■ **Available data**
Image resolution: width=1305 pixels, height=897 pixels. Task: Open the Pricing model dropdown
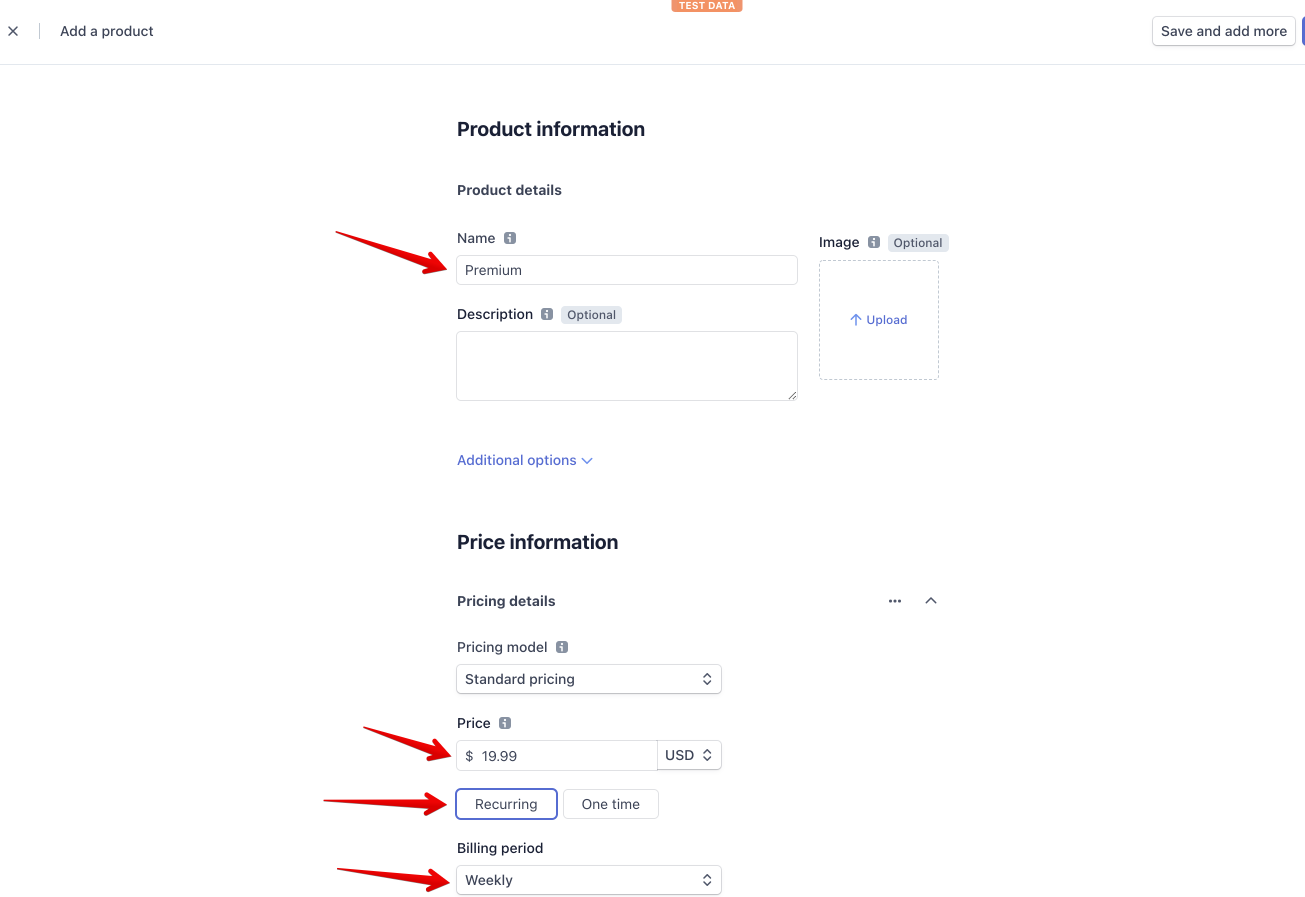tap(589, 679)
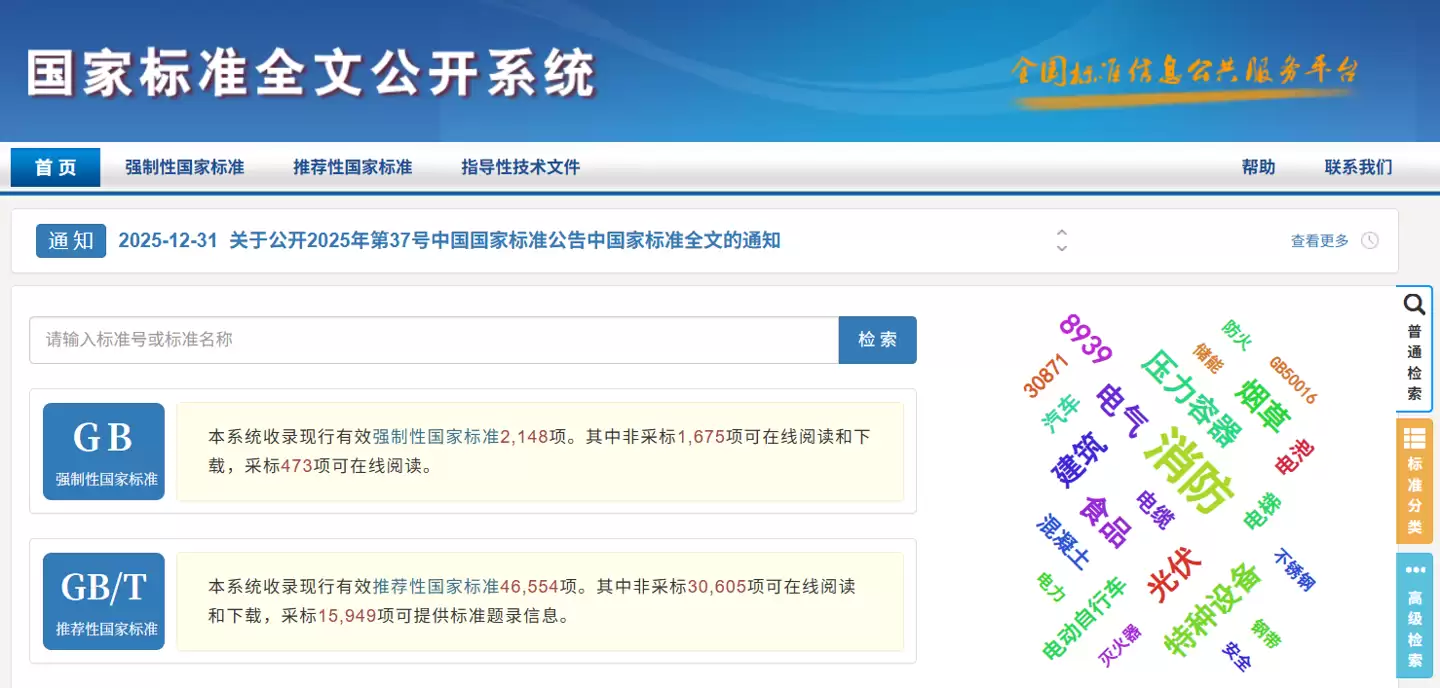Open the 指导性技术文件 menu item
Screen dimensions: 1440x688
pyautogui.click(x=520, y=167)
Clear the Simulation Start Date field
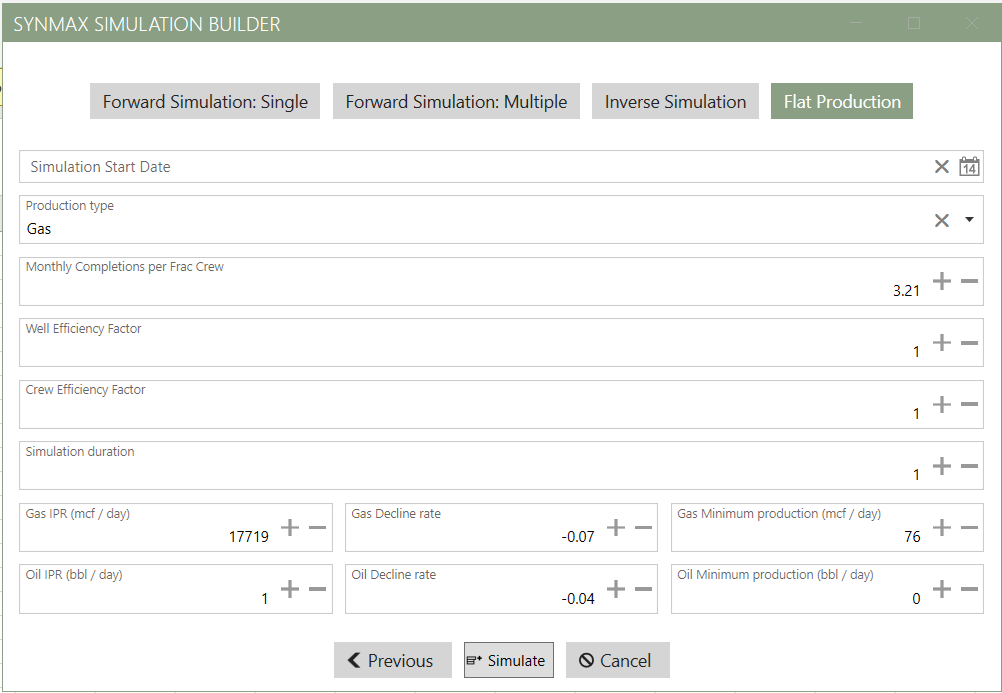This screenshot has height=693, width=1002. (941, 167)
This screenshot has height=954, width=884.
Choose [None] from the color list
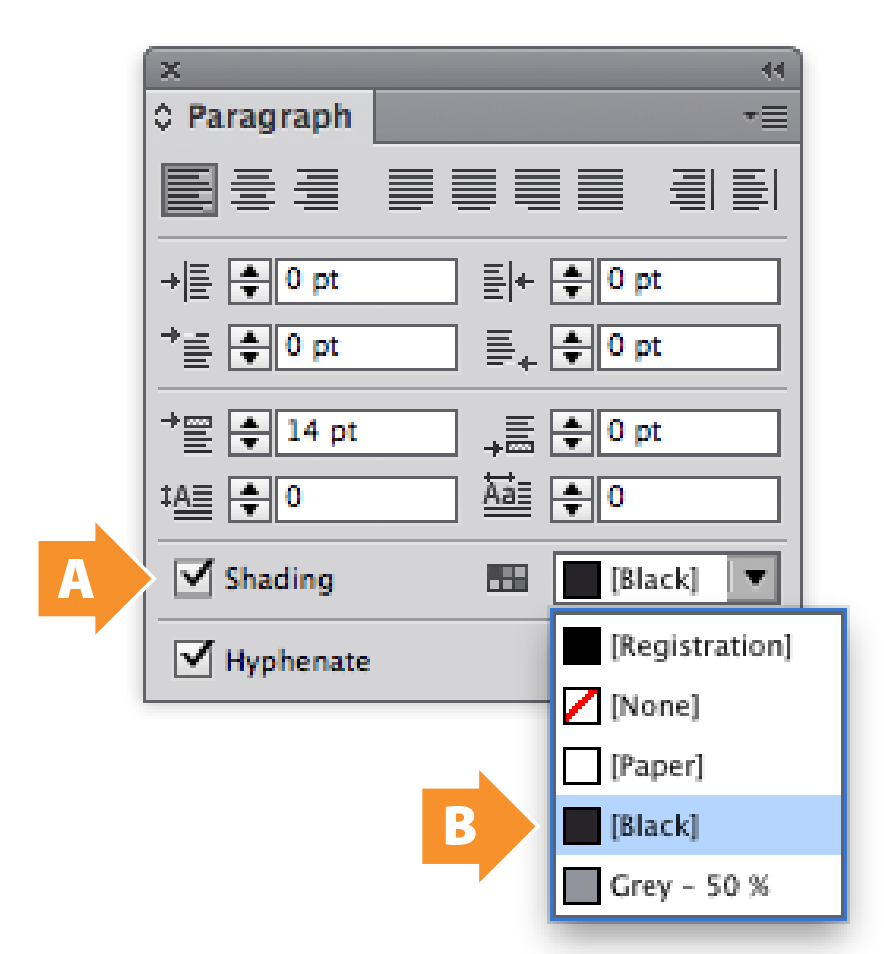click(x=655, y=706)
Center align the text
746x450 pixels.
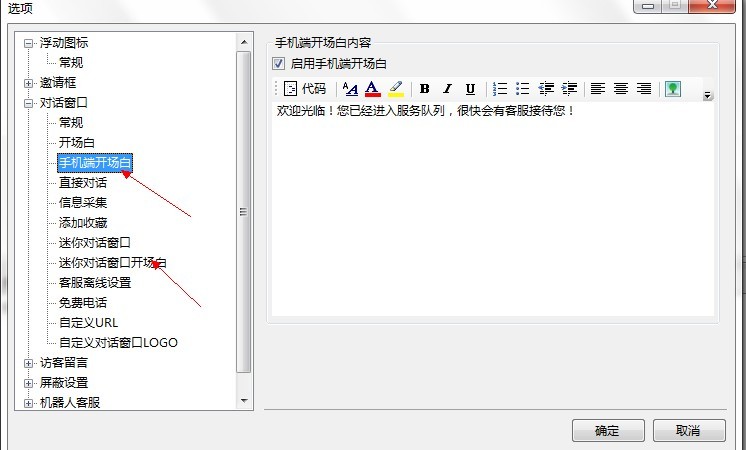621,89
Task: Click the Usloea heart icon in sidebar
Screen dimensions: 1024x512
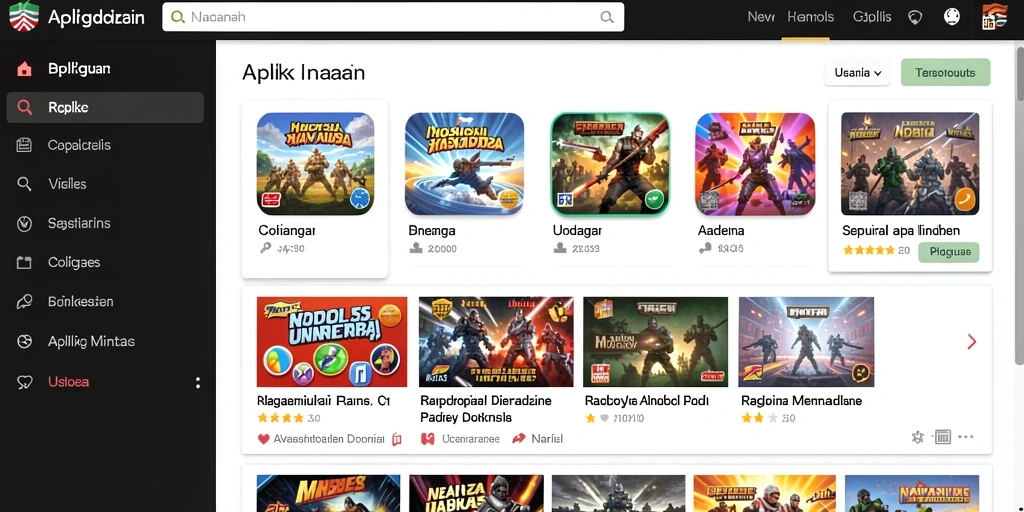Action: [x=24, y=383]
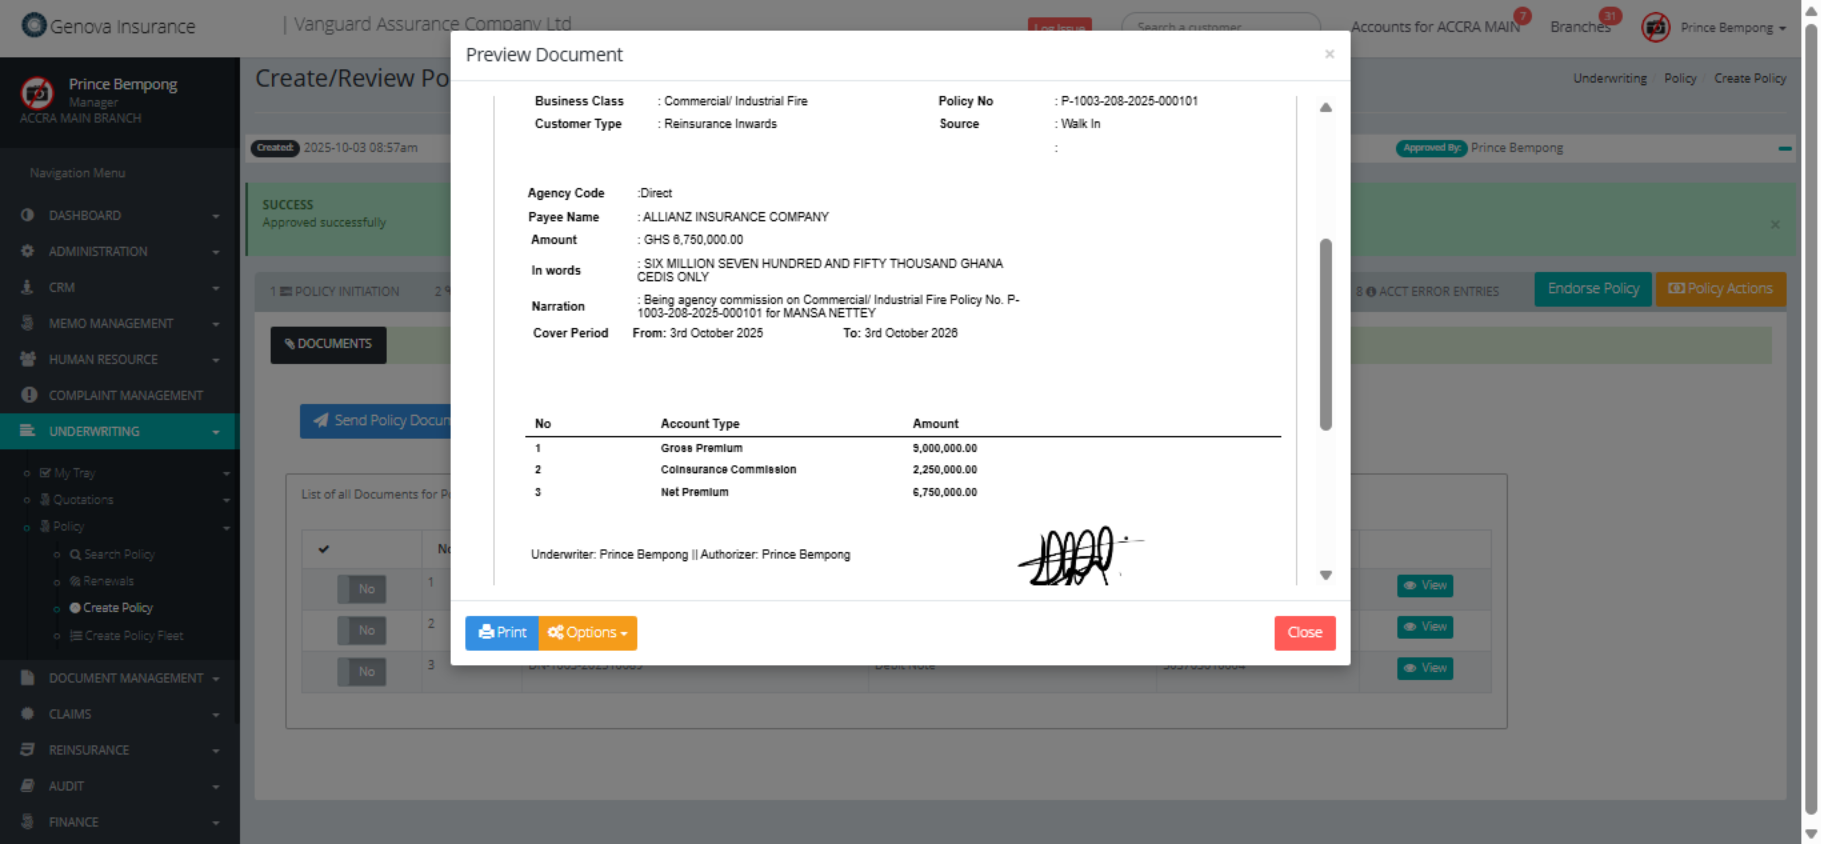Screen dimensions: 1821x844
Task: Close the Preview Document dialog via red button
Action: point(1304,632)
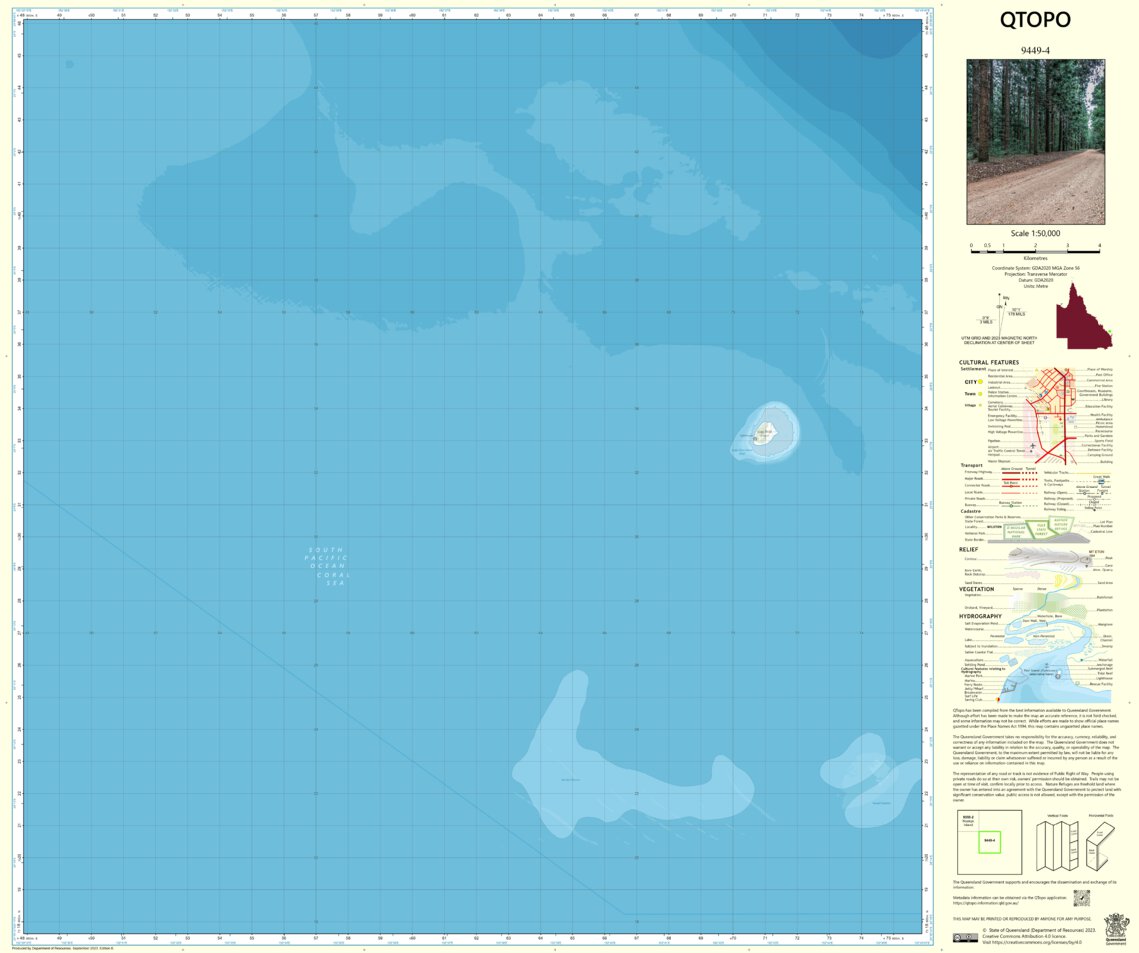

■ **About this exercise**
The required answer is every line from the one containing "Task: Click the Usloea heart icon in sidebar" through the last line of the entries, restated word for word and with no pictures.

■ **Finished exercise**
Task: Click the Usloea heart icon in sidebar
Screen dimensions: 1024x512
Action: [x=24, y=383]
Screen dimensions: 1821x844
Task: Close the Preview Document dialog via red button
Action: point(1304,632)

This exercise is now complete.